Avoid Catastrophic Forgetting with Rank-1 Fisher from Diffusion Models starts from an attractive problem: Elastic Weight Consolidation (EWC) needs a tractable local metric for old-task sensitivity, but the full Fisher is too large to use directly. The proposed solution is to exploit a near rank-1 empirical Fisher that appears in diffusion models at low SNR. If that direction were an old-task sensitivity direction, rank-1 EWC would replace diagonal EWC with a low-dimensional constraint that still retains cross-parameter structure.

This note analyzes the gap between that proposal and the argument in the paper. The paper proves a rank-1 structure in a low-SNR limit, then uses a different object in the implemented continual-learning method. The mismatch appears in four places: the low-SNR map is task-independent, the practical method averages over timesteps outside the stated framework, the linearity assumption is used as exact linearity, and the true Fisher in the same Gaussian regime is isotropic rather than rank-1.

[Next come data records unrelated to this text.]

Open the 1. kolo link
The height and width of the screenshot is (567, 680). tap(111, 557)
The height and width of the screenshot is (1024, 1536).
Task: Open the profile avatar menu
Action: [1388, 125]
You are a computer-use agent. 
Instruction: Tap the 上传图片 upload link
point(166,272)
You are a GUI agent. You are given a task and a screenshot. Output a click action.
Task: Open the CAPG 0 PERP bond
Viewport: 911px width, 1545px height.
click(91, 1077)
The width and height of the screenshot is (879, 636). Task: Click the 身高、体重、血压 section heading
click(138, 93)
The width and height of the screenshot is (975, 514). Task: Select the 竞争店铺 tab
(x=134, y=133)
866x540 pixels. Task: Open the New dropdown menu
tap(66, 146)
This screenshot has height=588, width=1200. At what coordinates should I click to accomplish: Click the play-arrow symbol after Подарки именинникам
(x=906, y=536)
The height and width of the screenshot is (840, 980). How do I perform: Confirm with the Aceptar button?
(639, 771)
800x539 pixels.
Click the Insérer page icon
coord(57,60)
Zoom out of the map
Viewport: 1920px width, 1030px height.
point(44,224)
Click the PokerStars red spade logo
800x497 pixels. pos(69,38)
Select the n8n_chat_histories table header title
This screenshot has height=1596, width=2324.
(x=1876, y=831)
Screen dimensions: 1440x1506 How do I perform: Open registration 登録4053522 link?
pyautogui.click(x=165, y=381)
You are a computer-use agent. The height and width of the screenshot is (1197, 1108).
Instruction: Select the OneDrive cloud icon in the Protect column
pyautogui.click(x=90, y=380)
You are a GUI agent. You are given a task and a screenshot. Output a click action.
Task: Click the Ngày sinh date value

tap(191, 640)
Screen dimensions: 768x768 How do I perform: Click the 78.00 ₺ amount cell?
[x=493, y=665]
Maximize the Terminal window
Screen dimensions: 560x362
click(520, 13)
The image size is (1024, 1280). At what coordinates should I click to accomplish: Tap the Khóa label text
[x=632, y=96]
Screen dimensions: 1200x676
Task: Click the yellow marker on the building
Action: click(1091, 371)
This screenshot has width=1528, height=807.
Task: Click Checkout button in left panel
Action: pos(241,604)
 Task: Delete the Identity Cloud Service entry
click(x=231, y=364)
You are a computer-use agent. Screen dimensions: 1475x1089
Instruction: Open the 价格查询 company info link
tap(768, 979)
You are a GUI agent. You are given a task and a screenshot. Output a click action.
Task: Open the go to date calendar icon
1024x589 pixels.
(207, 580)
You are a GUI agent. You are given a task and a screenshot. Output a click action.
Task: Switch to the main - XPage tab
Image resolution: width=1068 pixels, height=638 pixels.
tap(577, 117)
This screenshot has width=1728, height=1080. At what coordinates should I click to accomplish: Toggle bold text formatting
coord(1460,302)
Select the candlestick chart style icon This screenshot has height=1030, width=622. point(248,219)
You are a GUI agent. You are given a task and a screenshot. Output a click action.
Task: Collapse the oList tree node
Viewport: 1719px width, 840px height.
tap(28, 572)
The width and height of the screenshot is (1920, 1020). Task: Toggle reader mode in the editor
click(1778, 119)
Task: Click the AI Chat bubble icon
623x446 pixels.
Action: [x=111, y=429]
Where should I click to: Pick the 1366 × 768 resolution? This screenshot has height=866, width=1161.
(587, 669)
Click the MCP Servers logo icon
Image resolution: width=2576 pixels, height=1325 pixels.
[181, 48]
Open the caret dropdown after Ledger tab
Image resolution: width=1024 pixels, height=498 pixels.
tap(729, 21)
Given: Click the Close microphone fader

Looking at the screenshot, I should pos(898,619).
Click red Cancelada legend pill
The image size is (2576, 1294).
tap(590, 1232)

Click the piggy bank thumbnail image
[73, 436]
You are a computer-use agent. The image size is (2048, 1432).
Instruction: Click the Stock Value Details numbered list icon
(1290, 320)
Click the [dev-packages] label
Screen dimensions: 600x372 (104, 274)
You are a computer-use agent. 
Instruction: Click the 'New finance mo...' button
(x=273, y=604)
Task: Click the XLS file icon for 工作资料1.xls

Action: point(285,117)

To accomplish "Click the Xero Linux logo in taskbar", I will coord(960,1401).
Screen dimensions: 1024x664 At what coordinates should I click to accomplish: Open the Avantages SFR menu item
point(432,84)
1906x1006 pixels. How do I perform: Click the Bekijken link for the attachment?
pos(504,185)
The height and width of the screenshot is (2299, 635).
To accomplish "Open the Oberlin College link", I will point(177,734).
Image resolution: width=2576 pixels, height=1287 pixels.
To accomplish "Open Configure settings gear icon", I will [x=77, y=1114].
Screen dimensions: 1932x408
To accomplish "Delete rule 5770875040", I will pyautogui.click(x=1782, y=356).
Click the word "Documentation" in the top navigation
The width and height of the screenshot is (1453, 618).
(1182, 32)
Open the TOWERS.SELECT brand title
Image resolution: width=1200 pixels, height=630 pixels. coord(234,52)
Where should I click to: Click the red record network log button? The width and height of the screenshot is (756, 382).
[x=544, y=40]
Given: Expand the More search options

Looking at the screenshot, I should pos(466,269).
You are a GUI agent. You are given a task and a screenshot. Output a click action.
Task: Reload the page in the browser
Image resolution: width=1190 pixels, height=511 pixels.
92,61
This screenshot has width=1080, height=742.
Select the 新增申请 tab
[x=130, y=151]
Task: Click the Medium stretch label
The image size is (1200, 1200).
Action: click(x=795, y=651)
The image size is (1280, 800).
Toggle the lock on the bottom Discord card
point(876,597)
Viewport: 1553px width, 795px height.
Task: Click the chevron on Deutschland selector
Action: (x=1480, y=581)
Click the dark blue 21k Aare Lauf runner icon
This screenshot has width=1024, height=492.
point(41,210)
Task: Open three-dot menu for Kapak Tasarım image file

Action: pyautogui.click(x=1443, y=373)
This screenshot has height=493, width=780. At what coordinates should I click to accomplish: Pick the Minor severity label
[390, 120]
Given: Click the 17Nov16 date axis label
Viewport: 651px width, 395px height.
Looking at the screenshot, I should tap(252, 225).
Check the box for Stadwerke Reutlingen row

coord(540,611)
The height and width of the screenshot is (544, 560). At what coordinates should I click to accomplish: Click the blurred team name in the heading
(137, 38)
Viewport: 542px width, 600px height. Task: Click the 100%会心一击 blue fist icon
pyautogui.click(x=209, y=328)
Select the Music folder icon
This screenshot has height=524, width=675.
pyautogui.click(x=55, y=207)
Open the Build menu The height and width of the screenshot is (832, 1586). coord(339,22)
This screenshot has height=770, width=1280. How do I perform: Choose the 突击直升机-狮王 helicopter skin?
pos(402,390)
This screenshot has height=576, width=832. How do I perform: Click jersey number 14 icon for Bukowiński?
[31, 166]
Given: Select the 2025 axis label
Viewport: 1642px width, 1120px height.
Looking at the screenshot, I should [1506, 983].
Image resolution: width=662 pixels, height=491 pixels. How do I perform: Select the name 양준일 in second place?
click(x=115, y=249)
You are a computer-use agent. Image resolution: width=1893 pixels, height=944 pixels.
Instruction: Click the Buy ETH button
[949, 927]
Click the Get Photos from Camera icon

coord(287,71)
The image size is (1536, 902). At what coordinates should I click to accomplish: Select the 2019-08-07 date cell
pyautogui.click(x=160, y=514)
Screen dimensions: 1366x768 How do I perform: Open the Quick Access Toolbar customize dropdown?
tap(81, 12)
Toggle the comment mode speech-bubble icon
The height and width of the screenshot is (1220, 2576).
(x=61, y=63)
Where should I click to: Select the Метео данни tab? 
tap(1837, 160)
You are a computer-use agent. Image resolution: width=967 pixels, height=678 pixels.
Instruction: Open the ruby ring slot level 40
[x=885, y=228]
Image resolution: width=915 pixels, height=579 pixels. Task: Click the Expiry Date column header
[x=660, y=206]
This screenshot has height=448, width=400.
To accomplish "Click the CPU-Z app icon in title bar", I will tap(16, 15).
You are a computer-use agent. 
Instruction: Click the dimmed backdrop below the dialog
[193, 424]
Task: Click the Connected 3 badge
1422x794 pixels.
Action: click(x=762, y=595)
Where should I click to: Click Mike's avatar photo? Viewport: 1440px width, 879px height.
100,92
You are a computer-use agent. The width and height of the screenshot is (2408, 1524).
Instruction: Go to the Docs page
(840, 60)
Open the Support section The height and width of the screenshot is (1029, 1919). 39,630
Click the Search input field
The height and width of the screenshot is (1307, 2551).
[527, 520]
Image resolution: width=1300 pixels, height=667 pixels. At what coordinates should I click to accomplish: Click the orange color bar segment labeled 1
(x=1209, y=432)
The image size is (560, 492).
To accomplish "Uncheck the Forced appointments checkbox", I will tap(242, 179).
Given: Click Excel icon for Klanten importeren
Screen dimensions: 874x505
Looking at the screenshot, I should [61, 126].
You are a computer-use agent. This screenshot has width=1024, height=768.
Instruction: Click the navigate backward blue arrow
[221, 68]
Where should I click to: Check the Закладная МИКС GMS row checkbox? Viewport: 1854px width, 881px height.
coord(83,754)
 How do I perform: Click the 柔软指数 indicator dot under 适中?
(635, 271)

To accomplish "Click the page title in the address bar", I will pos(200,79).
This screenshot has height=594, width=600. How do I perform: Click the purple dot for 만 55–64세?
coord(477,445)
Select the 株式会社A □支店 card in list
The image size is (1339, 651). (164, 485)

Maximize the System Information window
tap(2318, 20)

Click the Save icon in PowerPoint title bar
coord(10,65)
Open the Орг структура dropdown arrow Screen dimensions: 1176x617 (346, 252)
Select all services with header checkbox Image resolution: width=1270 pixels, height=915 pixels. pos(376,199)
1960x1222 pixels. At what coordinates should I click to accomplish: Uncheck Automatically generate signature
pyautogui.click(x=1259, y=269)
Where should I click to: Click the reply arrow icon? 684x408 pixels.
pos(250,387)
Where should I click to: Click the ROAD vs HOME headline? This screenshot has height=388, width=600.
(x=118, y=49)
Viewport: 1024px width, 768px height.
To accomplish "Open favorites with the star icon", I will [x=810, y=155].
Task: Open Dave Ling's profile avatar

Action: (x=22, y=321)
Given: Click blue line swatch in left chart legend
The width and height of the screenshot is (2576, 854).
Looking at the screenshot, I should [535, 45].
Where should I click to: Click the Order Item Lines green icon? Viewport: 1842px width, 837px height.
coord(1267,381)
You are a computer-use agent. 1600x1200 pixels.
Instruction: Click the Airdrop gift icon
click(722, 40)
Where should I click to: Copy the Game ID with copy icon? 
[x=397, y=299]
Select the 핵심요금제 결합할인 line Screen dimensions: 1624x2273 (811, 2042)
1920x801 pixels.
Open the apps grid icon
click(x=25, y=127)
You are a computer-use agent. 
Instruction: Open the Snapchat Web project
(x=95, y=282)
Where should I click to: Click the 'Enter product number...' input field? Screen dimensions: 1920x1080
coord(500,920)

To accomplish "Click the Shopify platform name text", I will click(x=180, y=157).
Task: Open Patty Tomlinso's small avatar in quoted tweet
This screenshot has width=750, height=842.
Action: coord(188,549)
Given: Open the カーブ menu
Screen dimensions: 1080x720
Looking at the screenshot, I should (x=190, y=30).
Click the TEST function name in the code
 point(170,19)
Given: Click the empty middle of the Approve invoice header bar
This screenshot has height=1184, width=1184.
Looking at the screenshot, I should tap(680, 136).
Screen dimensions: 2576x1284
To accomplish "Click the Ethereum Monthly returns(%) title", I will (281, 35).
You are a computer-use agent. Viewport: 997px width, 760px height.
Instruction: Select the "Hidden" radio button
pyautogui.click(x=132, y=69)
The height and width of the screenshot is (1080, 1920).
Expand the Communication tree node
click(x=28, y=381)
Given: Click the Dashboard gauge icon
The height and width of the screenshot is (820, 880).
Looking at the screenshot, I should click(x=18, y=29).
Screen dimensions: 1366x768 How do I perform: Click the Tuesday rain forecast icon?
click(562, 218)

The central question is simple. If an EWC matrix is supposed to protect an old task, which old-task quantity does the rank-1 direction preserve?

1. What EWC needs from an importance matrix

EWC regularizes the new-task objective by adding a quadratic penalty around the old-task solution:

\[ L_B(\theta ) + \frac {\lambda }{2} (\theta -\theta _A^\star )^\top F_A (\theta -\theta _A^\star ). \]

In the original Bayesian derivation, \(F_A\) approximates local curvature of the old-task posterior around \(\theta _A^\star \) Kirkpatrick et al.. In practical empirical-Fisher EWC, the same form is used with an empirical second moment of old-task gradients. Either way, the matrix is not merely a compression device. It is the local quadratic object through which old-task preservation is imposed.

For a rank-1 EWC penalty,

\[ F_A \approx \lambda _1 vv^\top , \]

all protected parameter movement lies along one direction \(v\). The method can only be justified as continual learning if \(v\) is a direction whose movement changes the old task in a task-dependent way. If the direction comes from a task-independent part of the diffusion objective, then the penalty is a generic stabilization term, not an old-task preservation term.

This distinction is the point at which the rank-1 diffusion argument breaks.

2. Low SNR removes the task

Consider the standard variance-preserving diffusion forward process,

\[ x_t = \sqrt {\bar \alpha _t}x_0 + \sqrt {1-\bar \alpha _t}\epsilon , \qquad \epsilon \sim \mathcal N(0,I). \]

At low SNR, \(\bar \alpha _t\) is close to zero, so

\[ x_t \approx \epsilon . \]

In this limit, the noisy marginal approaches an isotropic Gaussian independently of the data distribution. The optimal score is dominated by the Gaussian score

\[ s_t^\star (x_t) \approx - \frac {x_t}{1-\bar \alpha _t}. \]

Equivalently, the corresponding noise-prediction target is dominated by the schedule-dependent scaling

\[ \epsilon ^\star (x_t,t) \approx \frac {x_t}{\sqrt {1-\bar \alpha _t}}. \]

The leading-order map is therefore the same for all old data distributions with the same forward noising process. The task enters only through lower-order corrections as signal returns. Hence the low-SNR theorem identifies a distribution-independent denoising scale, not an old-task preservation map.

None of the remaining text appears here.